Sent in by J.G. Salm to the Oud-Amsterdammer:
februari 2014
I had just turned 3 and my mother wanted to go see the Canadians. My father didn’t feel like going. She went into town with an elderly neighbor who also wanted to witness the events and I was in the baby carriage. The Dam was terribly crowded and we were at the Dam somewhere near the Nieuwendijk and Damrak and it felt to me like we were there for a very long time.
Suddenly people were shouting that the Canadians were not coming because they had supposedly been stopped by the Germans at the Berlagebrug (a bridge across the Amstel).
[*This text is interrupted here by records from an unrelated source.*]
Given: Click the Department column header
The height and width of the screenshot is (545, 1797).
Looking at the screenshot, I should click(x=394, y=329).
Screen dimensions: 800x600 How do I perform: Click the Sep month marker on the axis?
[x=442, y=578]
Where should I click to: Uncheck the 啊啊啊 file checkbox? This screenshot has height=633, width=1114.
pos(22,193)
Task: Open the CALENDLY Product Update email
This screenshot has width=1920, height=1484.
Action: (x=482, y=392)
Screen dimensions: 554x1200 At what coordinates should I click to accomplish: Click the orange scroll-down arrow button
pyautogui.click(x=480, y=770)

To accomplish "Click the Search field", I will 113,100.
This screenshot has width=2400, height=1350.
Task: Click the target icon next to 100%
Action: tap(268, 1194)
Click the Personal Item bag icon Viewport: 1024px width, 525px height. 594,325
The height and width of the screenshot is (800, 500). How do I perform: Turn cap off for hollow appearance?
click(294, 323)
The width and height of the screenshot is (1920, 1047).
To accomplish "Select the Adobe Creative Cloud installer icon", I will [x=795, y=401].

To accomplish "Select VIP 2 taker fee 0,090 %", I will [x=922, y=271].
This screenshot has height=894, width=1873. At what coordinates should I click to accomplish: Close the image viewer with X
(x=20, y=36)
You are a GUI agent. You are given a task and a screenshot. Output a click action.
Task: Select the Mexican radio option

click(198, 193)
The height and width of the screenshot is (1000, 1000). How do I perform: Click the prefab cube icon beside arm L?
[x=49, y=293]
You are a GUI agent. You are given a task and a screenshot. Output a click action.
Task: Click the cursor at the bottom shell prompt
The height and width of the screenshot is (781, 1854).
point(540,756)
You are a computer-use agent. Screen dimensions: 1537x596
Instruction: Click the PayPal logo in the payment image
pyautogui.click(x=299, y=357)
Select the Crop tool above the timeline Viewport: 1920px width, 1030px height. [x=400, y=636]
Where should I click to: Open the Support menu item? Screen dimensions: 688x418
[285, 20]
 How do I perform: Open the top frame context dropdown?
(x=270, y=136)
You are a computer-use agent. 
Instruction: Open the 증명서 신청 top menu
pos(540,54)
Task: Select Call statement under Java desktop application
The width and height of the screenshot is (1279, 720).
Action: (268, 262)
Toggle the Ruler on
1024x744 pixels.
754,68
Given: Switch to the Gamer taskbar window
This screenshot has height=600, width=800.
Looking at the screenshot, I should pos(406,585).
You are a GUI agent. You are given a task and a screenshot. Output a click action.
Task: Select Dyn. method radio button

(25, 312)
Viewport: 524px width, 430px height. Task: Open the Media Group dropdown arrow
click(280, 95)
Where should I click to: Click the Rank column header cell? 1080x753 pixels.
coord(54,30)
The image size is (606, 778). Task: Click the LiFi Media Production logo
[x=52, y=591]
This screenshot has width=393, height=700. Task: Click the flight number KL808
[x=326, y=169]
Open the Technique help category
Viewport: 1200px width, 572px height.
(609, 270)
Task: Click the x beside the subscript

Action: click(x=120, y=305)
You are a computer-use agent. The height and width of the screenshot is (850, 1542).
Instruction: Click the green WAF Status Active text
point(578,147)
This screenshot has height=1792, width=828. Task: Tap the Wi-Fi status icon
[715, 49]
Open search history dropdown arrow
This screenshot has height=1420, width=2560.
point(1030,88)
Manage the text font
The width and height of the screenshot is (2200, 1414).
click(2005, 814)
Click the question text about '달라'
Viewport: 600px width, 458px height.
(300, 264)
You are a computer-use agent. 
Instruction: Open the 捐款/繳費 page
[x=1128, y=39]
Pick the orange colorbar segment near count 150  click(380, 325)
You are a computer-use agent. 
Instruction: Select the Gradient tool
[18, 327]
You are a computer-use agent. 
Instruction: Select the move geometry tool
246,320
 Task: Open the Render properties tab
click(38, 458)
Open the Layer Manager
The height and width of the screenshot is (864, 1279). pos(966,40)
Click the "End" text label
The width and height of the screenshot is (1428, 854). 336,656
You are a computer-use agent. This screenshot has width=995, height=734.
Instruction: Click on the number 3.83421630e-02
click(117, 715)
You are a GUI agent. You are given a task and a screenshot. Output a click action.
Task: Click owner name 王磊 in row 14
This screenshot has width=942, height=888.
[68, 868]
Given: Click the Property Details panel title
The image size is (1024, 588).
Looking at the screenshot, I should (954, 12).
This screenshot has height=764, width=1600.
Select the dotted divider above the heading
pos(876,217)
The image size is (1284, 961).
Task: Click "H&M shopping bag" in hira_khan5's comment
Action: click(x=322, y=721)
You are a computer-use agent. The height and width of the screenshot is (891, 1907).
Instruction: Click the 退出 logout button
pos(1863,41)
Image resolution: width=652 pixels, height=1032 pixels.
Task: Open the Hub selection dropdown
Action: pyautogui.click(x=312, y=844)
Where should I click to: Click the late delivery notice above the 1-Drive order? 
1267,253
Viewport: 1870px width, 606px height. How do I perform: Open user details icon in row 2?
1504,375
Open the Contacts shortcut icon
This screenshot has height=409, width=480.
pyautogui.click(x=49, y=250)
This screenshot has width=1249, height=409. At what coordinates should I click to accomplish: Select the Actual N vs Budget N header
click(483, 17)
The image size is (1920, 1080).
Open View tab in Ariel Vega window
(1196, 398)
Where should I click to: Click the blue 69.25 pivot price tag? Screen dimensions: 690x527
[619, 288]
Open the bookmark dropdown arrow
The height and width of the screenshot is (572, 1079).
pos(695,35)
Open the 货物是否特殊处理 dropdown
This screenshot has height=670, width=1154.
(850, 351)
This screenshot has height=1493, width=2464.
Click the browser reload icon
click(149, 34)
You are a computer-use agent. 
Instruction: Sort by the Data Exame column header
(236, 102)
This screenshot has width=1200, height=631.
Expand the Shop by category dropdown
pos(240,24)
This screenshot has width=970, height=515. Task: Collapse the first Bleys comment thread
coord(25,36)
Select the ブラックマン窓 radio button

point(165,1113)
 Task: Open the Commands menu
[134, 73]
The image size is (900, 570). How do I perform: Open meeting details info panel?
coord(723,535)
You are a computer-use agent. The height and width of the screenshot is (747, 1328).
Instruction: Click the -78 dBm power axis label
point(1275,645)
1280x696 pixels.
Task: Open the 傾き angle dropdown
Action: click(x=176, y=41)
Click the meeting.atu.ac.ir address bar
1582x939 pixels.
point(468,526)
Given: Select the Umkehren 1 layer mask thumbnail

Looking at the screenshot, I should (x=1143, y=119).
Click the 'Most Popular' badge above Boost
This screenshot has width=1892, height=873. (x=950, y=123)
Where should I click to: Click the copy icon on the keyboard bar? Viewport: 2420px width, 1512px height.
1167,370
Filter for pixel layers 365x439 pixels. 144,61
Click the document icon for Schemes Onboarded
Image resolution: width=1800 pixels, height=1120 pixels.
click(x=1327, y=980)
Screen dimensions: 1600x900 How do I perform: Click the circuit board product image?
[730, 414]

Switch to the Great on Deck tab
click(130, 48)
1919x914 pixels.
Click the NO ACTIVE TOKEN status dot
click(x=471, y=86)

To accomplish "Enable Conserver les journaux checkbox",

People got restless and suddenly the windows and doors were opened at the Groote Club and we saw people in the windows.
Then, all of a sudden, a volley of gunshots, panic broke out and everybody fell down on the street. I remember very distinctly that a young man fell on top of me, his whole face was bleeding and blood was pouring out of his ears and mouth and still they were shooting. Then an elderly man pulled me out from under the young man but my mother yelled: “Give me my child!”
Somehow we ended up in Hotel-Restaurant De Roode Leeuw and there, with a lot of other people, we sat under the billiard table for a long long time. Everybody was really scared, because bullets were also fired into the restaurant. At 7 pm we could finally leave. There was a man with a horse and carriage and for 25 guilders a person he took us and some others to the Berlagebrug where we had to get off. My mother carried me to our house in the Vrolikstraat because my carriage had gotten lost in the melee. The neighbor brought it back later.
According to the news back then there were 46 dead.
Lost articles from the Dam were displayed in the Zuiderkerk for a couple of days; my mother had lost a shoe but it was never found.
I remember all this very clearly even though I was just a little boy and I never forgot this horrible event. I still avoid large crowds, I’d rather take a longer route.